===== Supplied records

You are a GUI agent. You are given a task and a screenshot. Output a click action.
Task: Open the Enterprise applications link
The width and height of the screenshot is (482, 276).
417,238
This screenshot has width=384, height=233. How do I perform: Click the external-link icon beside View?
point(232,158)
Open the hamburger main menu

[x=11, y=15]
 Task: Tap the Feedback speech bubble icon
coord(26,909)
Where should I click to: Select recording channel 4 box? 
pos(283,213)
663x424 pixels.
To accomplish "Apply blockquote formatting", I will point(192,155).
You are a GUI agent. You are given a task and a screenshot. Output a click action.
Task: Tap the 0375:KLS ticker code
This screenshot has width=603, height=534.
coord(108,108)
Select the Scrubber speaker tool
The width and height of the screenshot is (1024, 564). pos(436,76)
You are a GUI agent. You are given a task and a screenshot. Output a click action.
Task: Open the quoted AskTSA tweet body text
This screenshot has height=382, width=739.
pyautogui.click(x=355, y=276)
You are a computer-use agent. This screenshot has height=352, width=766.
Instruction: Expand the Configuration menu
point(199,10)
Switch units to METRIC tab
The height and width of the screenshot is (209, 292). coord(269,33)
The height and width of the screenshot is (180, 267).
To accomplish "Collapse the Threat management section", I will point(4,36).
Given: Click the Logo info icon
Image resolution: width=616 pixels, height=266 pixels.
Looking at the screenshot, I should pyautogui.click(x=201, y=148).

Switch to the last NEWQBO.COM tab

==========

● Task to complete: When a line holds the string "accomplish", pull it out of the listing.

● Response box:
To accomplish "Apply blockquote formatting", I will point(192,155).
To accomplish "Collapse the Threat management section", I will point(4,36).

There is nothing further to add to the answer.